1. Introduction#
This elastoplastic behavior relationship, particularly dedicated to granular geo-materials, such as sands, describes the following phenomenological aspects: cohesion, expansion and internal friction. This model is designed especially to deal with monotonous loading paths, up to the ruin of the structure, knowing that the absence of work hardening causes losses in stability, cf. [5], and also in load controllability, and therefore in solutions depending on the mesh.

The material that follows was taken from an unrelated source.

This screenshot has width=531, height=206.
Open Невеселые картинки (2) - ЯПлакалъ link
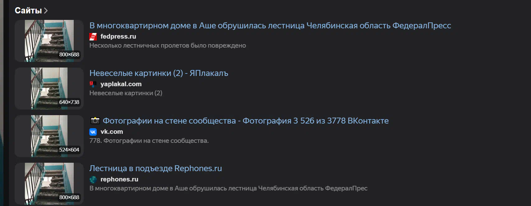click(x=159, y=73)
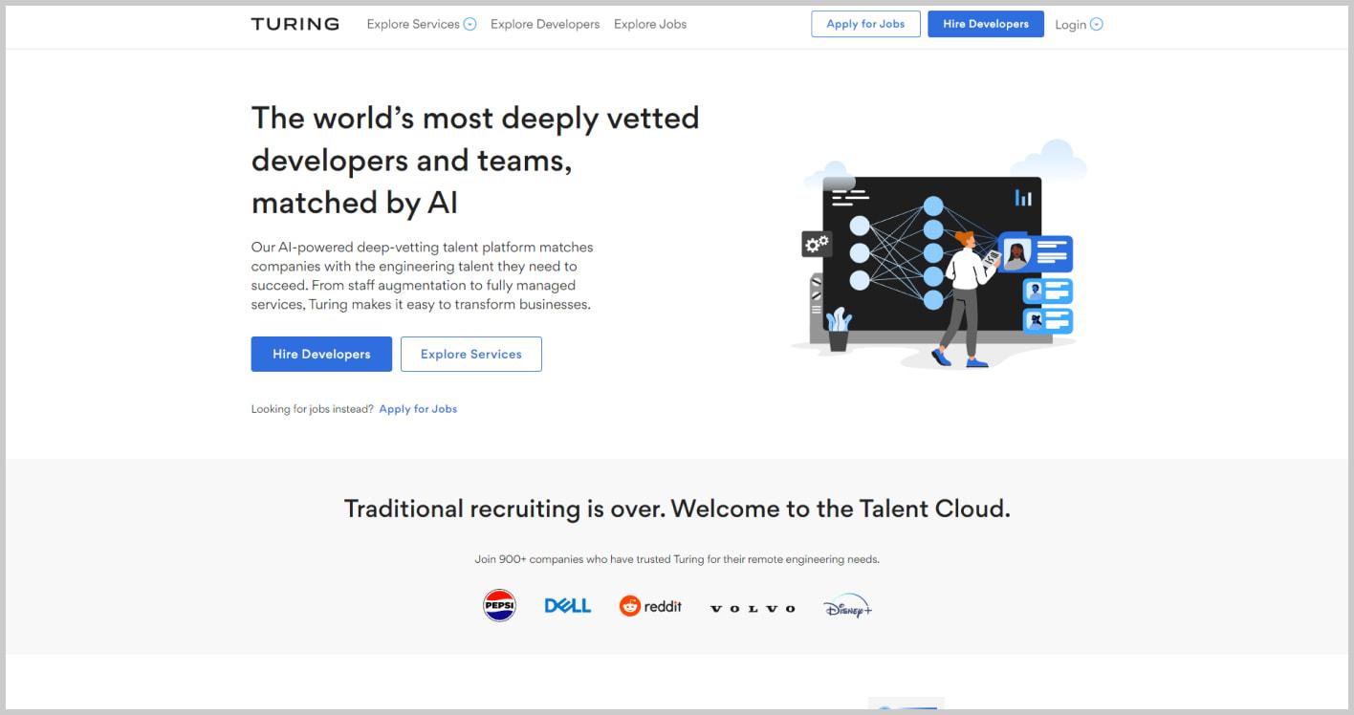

The original Mohr-Coulomb criterion is a pyramid characterized by the intersection of 6 planes in the space of the main constraints; the main major and minor constraints intervene but not the intermediate constraint. It is not bounded in the direction of the spherical compression stresses.
The edges and the top of the Mohr-Coulomb pyramid constitute difficulties for the resolution algorithm, in particular because this requires management of the evolution mechanisms dedicated to each facet of the pyramid and also for the summit regime, cf. [R7.01.28]. These difficulties eventually cause a lack of robustness. Here we adopt the solution for smoothing (regularizing) the criterion proposed by Abbo and Sloan in [2], and implemented in the environment MFront, cf. [4], using the algorithm developed by [3]. The MFront [4] programming has been modified to add some specificities.
At the top of the Mohr-Coulomb pyramid, the smoothing is constituted by a hyperbolic approximation.
The parameters of the behavioral relationship, in addition to the elastic parameters, which are assumed to be isotropic here, are 5 in number: cohesion \(c\), the angle of friction \({\varphi }_{\mathit{pp}}\) (provided in°), the angle of expansion \(\psi\) (provided in°), which must be less than or equal to the angle of internal friction \({\varphi }_{\mathit{pp}}\), which must be less than or equal to the angle of internal friction, identical to the original Mohr-Coulomb model, and two parameters associated with smoothing: the transition Lode angle \({\theta }_{T}\) (supplied in°), and traction truncation \({a}_{\mathit{tt}}\). The plastic flow is assumed to be unassociated and perfect. If \(\psi ={\varphi }_{\mathit{pp}}\), then the flow is associated and the coherent tangent matrix is then symmetric. We use an implicit integration method direct in time (MFront).
The internal variables are also 4 in number: norm of deviatory deformations (equivalent plastic deformation: the only true internal thermodynamic variable); volume plastic deformation; volume dissipation density; indicator of activation of plasticity (1) or not (0).
This simple, robust model is very used for initial analyses, under monotonous loading, of geotechnical structures.